# start of Text extract

Such typeclasses exist in standard Haskell, but they don't have the same name as their equivalent OO counterparts. The Collection
typeclass, for example, is called Foldable
in Haskell. You can use it to test if a structure is empty (foldr (const False) True x
) or to count the number of elements (foldMap (const 1) x
), or to test for set membership (foldr (\e' present -> (e==e') || present) False x
for some e
).
For operations like element lookup, you have the Array
typeclass which might work for sequential data. For more flexibility, you can write your own Indexable
class, like this for example (beware of lenses) :
class Indexable m k a where
at :: k -> Lens' m (Maybe a)
The null element and set union belong to the Monoid
typeclass (where mappend == union
). In this light, set difference could also be implemented in its own typeclass Differentiable
(which I'm sure already exists in dozens of Haskell libraries) and we would have total compatibility with imperative languages.
Haskell, by virtue of being designed by mathematicians and the like, doesn't employ the same vocabulary as most other languages, but rest assured, it doesn't mean that it's not a practical language in addition to being an awesome one :-)
Laws. A good typeclass has laws. A great typeclass has enough parametricity so that it's laws are "theorems for free". A typeclass without laws is just ad-hoc name overloading.

# end of Text extract
# start of Extracted material

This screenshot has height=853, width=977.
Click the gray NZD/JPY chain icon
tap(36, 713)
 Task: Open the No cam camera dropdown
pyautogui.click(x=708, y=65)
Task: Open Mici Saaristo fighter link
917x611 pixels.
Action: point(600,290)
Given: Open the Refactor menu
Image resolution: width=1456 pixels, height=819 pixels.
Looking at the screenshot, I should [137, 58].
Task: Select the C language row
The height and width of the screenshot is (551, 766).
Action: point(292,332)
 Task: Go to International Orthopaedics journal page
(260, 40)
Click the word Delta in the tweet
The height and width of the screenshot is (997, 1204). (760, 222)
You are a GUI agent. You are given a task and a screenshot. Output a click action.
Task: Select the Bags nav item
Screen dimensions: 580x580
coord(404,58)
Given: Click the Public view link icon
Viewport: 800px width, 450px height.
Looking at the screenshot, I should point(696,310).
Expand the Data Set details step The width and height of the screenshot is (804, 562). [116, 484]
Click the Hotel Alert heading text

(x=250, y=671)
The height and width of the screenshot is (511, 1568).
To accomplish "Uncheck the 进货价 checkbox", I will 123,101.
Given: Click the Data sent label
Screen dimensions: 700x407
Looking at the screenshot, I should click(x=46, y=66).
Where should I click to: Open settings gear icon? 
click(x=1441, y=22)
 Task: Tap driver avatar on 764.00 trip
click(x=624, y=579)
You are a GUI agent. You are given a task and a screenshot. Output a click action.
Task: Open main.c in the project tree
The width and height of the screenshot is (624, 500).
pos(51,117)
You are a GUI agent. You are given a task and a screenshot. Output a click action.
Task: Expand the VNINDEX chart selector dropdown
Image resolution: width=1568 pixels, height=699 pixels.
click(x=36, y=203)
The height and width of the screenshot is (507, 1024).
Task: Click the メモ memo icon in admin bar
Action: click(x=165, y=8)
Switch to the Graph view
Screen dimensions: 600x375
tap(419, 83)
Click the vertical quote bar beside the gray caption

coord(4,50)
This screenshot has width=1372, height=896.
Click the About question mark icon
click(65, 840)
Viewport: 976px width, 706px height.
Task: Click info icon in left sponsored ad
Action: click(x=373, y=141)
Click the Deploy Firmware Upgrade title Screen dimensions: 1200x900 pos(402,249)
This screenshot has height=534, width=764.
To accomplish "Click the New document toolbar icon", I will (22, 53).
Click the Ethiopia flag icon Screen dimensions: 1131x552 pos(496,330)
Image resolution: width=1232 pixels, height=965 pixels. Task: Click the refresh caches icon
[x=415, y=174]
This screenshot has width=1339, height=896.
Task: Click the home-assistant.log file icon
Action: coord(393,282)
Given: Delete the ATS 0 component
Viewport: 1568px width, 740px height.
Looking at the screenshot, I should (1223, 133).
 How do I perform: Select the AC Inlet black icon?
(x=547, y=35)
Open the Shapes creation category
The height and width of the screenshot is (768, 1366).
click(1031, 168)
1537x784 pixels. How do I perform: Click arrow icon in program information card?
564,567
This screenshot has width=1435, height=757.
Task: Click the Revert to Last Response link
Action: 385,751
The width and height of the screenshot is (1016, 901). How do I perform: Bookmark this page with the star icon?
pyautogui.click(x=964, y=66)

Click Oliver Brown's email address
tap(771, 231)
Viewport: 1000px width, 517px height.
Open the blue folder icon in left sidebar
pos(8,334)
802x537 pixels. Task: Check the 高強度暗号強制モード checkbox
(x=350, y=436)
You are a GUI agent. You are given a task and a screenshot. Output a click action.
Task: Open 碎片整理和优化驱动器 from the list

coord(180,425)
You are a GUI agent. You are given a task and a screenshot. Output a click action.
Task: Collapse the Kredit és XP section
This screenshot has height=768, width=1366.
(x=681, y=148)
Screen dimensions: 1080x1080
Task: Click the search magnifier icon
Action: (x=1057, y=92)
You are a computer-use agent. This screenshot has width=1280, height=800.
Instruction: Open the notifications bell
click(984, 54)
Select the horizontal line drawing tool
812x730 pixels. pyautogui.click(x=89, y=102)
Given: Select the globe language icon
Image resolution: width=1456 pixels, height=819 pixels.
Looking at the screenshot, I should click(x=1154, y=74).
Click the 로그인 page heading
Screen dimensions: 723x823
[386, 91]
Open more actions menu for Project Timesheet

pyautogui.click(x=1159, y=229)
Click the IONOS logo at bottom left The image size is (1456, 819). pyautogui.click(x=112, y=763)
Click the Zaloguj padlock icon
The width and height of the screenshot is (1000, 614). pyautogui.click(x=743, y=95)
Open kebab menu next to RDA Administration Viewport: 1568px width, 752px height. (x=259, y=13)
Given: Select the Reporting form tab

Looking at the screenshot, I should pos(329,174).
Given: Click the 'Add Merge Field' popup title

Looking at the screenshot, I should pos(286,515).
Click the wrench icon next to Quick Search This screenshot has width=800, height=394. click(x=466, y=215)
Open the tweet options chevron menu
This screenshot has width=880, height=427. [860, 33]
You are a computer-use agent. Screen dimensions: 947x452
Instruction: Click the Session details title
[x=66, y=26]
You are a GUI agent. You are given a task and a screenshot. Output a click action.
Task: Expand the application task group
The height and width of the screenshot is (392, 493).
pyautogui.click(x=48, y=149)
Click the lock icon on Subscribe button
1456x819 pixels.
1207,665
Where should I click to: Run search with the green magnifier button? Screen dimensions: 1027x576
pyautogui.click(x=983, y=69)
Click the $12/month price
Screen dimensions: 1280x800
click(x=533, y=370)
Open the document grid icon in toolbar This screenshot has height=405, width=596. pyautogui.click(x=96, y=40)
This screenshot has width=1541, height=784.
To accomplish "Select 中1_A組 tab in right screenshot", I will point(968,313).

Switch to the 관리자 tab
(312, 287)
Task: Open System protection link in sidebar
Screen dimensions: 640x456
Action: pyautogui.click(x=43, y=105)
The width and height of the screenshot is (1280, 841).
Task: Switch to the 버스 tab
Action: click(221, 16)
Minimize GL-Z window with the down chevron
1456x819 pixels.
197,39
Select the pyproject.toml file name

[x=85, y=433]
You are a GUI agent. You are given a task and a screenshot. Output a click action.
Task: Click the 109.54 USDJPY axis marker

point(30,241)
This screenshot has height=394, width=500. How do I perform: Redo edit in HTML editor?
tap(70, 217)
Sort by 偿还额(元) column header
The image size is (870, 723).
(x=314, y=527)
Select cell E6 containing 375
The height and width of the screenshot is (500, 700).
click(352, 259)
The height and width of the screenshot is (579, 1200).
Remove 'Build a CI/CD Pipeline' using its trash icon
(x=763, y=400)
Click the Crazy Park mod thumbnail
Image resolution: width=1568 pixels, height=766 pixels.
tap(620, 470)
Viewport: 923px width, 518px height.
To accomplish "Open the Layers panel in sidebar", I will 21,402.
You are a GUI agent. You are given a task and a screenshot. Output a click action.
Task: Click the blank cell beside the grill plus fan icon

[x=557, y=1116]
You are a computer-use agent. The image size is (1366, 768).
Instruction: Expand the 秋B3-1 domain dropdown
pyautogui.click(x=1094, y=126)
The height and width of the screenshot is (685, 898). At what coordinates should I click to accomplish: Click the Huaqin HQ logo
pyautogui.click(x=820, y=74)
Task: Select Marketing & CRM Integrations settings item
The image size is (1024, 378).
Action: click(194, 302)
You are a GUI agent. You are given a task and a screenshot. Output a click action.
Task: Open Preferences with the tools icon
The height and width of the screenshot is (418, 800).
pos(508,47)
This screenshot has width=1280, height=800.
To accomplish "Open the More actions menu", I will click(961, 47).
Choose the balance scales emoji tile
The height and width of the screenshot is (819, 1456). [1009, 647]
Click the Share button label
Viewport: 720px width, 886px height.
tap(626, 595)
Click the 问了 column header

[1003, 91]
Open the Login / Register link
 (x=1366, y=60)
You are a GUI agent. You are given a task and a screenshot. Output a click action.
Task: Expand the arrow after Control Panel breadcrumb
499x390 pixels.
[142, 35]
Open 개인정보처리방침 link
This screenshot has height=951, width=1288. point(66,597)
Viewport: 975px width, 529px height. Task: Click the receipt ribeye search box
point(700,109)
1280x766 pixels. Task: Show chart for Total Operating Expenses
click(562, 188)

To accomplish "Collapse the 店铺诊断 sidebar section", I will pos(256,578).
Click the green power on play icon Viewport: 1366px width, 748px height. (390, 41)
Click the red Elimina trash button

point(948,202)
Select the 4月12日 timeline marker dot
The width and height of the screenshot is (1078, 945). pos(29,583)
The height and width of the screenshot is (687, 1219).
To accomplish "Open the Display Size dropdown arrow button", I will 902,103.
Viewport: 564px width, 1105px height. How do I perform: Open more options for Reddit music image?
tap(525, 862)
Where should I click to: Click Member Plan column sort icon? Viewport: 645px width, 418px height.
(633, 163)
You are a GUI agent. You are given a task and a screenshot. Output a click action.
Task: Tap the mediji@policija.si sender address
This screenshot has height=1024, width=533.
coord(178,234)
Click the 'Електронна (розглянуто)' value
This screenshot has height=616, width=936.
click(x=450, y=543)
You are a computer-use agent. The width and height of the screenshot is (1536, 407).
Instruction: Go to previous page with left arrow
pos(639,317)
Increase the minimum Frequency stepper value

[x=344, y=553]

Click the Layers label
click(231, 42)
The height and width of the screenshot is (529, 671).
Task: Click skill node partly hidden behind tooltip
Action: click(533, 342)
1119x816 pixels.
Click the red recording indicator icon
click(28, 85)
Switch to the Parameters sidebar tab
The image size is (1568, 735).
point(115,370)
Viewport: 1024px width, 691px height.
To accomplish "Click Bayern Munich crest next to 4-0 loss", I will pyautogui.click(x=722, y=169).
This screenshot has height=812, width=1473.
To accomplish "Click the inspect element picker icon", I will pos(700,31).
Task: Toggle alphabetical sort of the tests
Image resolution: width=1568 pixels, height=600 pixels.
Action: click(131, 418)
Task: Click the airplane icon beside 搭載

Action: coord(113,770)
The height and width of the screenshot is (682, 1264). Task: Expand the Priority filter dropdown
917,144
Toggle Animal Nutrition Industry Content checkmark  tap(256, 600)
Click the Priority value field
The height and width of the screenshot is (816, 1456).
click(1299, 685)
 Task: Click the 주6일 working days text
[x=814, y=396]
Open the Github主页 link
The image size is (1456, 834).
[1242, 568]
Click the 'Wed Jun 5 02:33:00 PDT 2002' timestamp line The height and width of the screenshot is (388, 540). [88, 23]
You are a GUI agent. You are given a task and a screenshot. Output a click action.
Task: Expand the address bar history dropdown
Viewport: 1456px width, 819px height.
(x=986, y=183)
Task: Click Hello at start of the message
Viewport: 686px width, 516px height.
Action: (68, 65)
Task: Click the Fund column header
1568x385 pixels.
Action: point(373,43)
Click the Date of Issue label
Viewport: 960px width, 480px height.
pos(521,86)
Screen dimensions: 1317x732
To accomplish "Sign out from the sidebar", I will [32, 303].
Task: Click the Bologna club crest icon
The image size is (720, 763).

# end of Extracted material

**Problems:**
1: In the text on Haskell typeclasses, what name does Haskell give to the equivalent of the OO Collection typeclass?
2: According to the text on Haskell typeclasses, why doesn't Haskell use the same names for these typeclasses as most other languages do?
3: Carry on the text about Haskell typeclasses from its last sentence.

**Per-task outputs:**
1: Foldable.

2: Haskell was designed by mathematicians and the like, so it doesn't use the vocabulary of most other languages. The text adds that this doesn't make it any less practical.

3:
Also, check out classy-prelude and Edison-API.
You have typeclasses for different collection aspects:
composition: Monoid (module Data.Monoid)
sequential control: Applicative, Monad (modules Control.Applicative, Control.Monad)
sequential composition: Alternative, MonadPlus (modules Control.Applicative, Control.Monad)
non-sequential mapping and reduction: Functor (mod. Data.Functor), Foldable (mod. Data.Foldable)
sequential mapping and reduction: Traversable (module Data.Traversable)
serialisation: Binary (mod. Data.Binary)
comparison: Eq, Ord (mod. Data.Eq, Data.Ord)
textualisation: Show, Read
deep evaluation (to Normal Form): NFData (mod. Control.DeepSeq)
generic datatype traversability: Data (mod. Data.Data)
Except that monomorphic collections (ByteString, IntSet, Text) cannot implement Functor and Foldable (they require type arity == 1 (Kind: * -> *))
Also neither (Set a) implements Functor.
The package mono-traversable redefines some classes without the monomorphic types exclusion.
Update. There is an attempt to put most functions in typeclasses with the packages mono-traversable and classy-prelude.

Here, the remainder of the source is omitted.